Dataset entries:
= = = =
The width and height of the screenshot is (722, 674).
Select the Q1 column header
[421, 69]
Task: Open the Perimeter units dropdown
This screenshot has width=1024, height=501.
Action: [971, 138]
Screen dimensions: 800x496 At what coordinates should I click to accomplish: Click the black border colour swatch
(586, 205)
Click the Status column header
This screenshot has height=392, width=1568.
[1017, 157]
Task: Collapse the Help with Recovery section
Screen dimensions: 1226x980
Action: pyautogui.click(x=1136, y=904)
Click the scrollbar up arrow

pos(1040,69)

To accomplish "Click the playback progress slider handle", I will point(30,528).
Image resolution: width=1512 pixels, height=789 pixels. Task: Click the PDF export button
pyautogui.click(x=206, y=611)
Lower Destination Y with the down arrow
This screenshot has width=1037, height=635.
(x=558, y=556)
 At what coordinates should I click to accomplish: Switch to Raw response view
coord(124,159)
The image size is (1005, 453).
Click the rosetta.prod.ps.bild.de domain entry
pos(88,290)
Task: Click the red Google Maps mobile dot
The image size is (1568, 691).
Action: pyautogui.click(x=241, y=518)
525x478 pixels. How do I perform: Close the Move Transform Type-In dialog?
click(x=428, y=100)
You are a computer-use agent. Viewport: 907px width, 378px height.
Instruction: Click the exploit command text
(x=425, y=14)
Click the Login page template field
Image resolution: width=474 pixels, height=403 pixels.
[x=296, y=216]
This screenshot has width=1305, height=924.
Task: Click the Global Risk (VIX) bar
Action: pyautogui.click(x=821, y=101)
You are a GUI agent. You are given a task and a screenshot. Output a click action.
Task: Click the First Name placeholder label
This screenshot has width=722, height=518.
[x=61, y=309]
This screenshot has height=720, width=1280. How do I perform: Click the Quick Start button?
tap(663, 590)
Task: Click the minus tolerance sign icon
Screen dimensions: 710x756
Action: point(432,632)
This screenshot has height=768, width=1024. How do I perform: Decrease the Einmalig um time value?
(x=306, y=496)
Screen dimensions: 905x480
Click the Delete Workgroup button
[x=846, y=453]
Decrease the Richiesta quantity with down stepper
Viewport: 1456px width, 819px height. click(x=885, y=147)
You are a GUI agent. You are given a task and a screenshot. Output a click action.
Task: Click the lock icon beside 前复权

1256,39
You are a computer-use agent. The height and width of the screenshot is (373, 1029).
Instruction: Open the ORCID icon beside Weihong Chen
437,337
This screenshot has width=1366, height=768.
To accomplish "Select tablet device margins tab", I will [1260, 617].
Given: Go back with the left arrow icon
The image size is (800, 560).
= = = =
● YOUR TASK
Looking at the data above, give the number of lines that include "computer"; add nothing else.

● FINISHED TASK
2